Editions du Seuil, 2006. Collection Non Conforme. 272 p. 12 €

Né à Paris, Edgar Nahoum grandit auprès de ses parents, israélites immigrés qui détiennent un magasin de textile. En juin 1931, il subit un traumatisme sans précédent. Sa mère adorée meurt d’une crise cardiaque. Désarçonné, le petit garçon s’enferme dans son univers : les livres. Sous le choc, l’enfant se rebelle et hait en secret son père. Ce dernier, malgré les sentiments de son fils, le protège et le chérit autant qu’il le peut. En 1938, il rejoint le mouvement des Etudiants frontistes, socialiste, qui s’oppose aux Nazis, et l’année suivante entre dans la Résistance. Il prend le patronyme ‘Morin’, ses amis le surnomment ainsi. A partir de 1958, il rejoint les rangs du Parti Communiste français, où il rencontre François Mitterrand. Etudiant infatigable, il entreprend un cursus de sociologie. Il ne quitte pas l’université après l’obtention de sa thèse, il devient professeur. Entre 1977 et 1991, il élabore une « méthode ». Chercheur émérite au sein du Centre National de la Recherche Scientifique, Edgar Morin cultive la pluridisciplinarité et s’applique à analyser la société d’un oeil malicieux.

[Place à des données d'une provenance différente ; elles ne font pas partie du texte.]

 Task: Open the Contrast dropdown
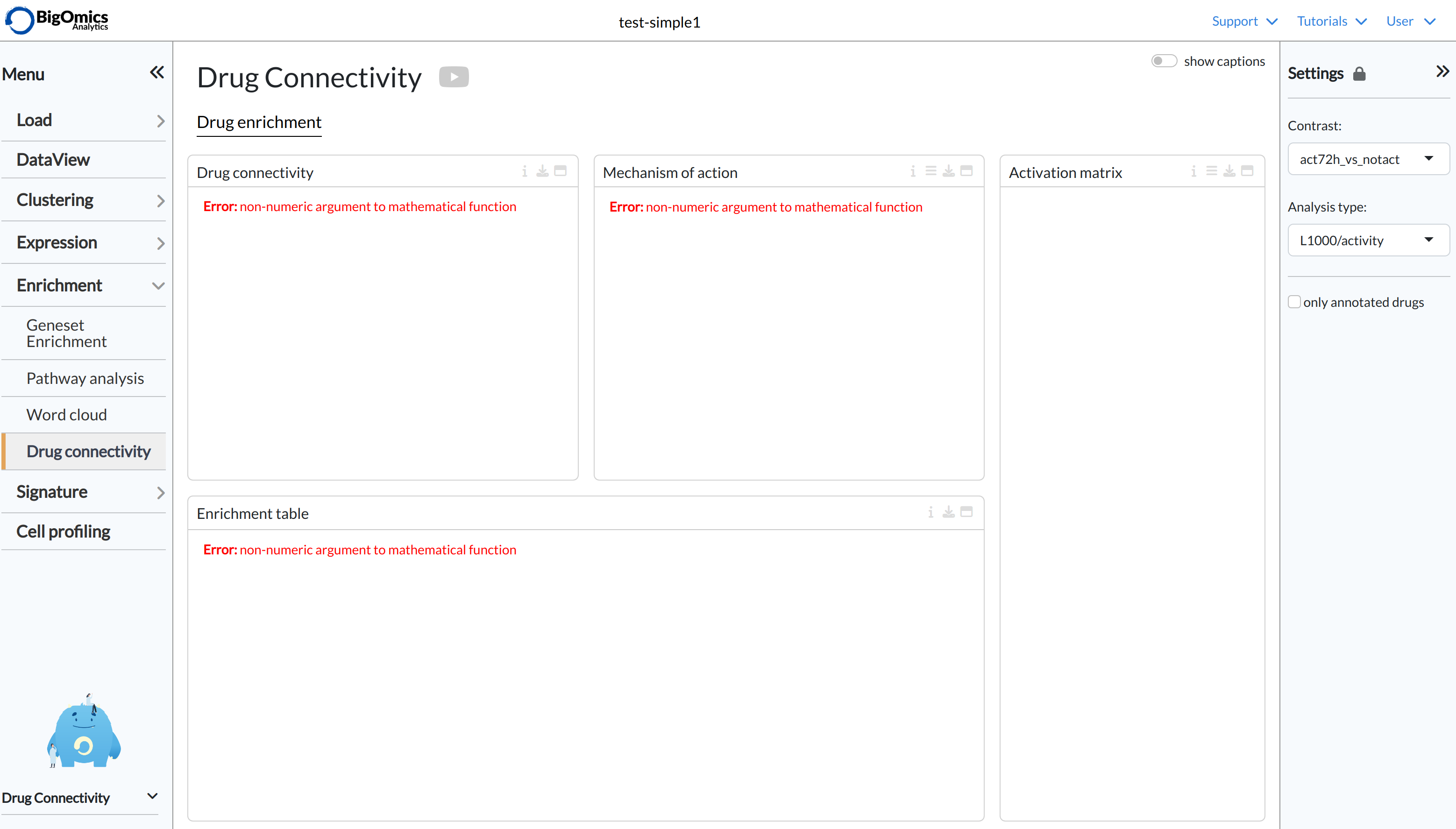pyautogui.click(x=1368, y=159)
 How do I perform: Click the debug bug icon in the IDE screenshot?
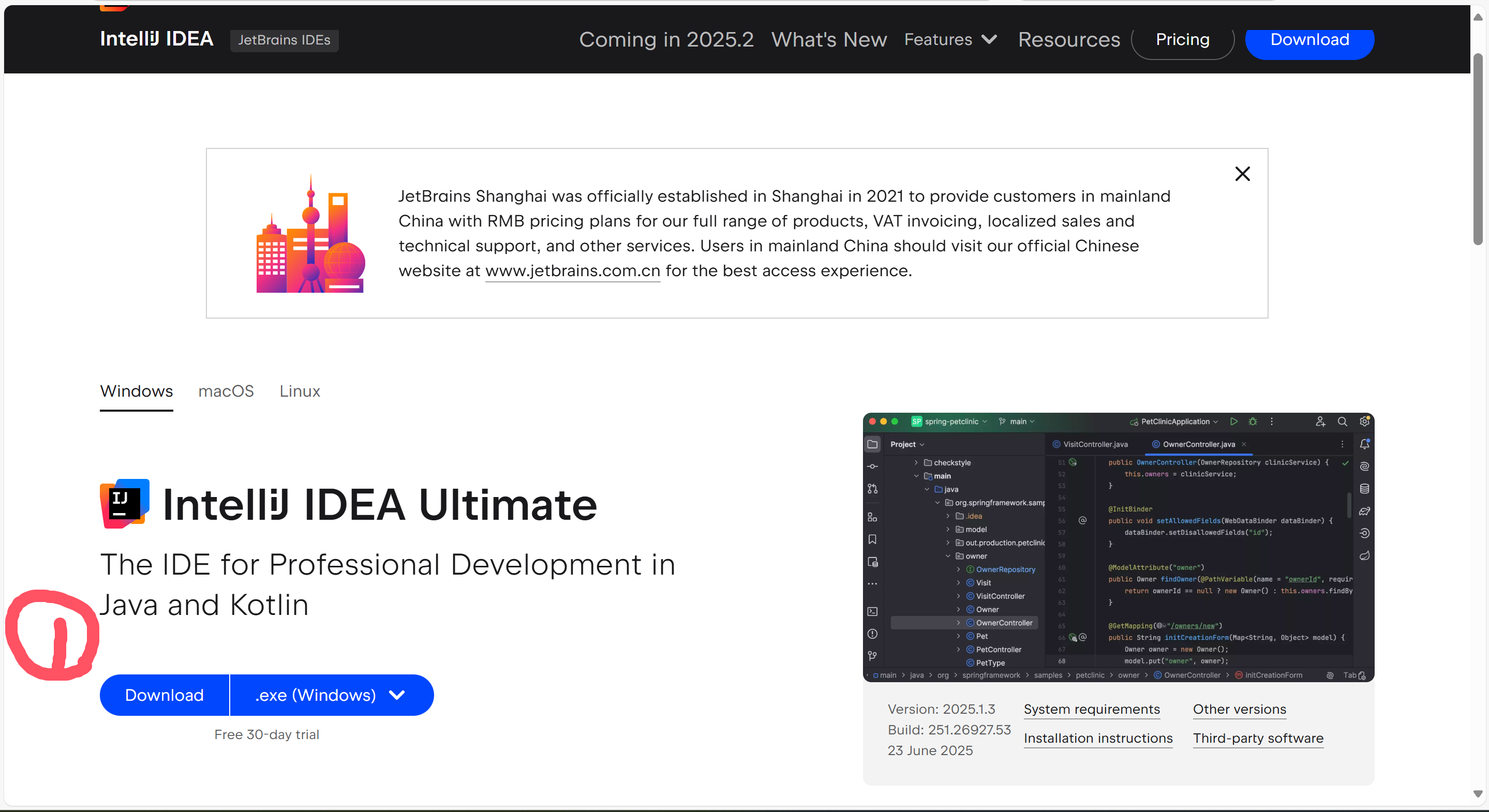1253,422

« La condition juive dans l’histoire moderne exige d’être traitée dans toute sa complexité, donc sa difficulté. Je me suis attelé à cette tâche, autant pour concevoir les temps modernes dont on ne peut abstraire le ferment juif, que pour concevoir la question juive dont on ne peut abstraire la question des temps modernes. Bien que je veuille avant tout comprendre et faire comprendre, je sais que la compréhension est souvent mal comprise, et je ne peux affronter ce travail sans crainte ni tremblement.

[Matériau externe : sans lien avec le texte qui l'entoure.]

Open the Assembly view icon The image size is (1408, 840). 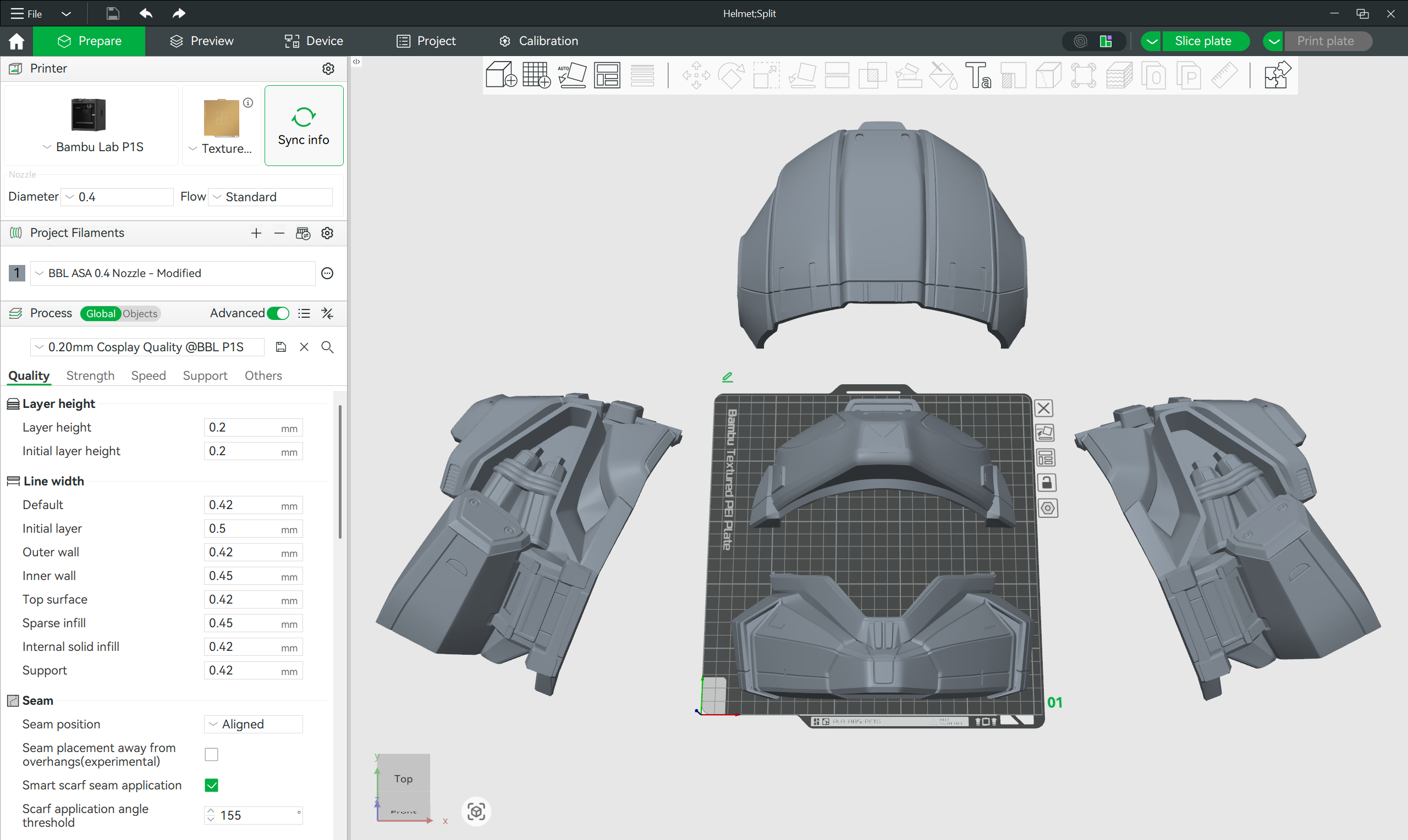click(1277, 75)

La notion de juif était claire quand elle indiquait une identité à la fois de nation, de peuple, de religion. Dès lors que les juifs ont participé à la culture et à la citoyenneté des gentils, la disjonction entre juif et gentil a masqué la jonction accomplie entre ces deux termes devenus complémentaires mais pouvant demeurer antagonistes selon les développements du moderne antisémitisme (racial) qui succède au vieil antijudaïsme (religieux).

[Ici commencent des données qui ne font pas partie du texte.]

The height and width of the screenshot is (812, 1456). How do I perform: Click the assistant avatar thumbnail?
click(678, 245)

Au terme de cet essai, il a fallu considérer la tragédie provoquée par le nazisme, d’où est né l’Etat d’Israël, et où la notion de juif prend une nouvelle signification. Par malheur, l’implantation d’Israël en terre islamique a créé une nouvelle tragédie d’ampleur planétaire ».

Edgar MORIN

- Cette remarquable synthèse, très facile à lire, rénove de fond en comble la question juive, son histoire et ses enjeux. Au lieu de parler des Juifs, mot dont il revisite tous les aspects, Edgar Morin invente la notion de « judéo-gentils ». Ce concept neuf est un véritable sésame. Il permet de désamorcer toutes les oppositions binaires et réductrices dont se sont nourris l’antisémitisme, le judéo-centrisme et le sionisme contemporain. Il permet de relire l’histoire de l’Occident et de lui donner une signification neuve. C’est véritablement à une nouvelle pensée du fait juif, des passions qu’il a suscitées et suscite encore, mais encore du conflit israélo-arabe, que nous sommes conviés. Un futur classique.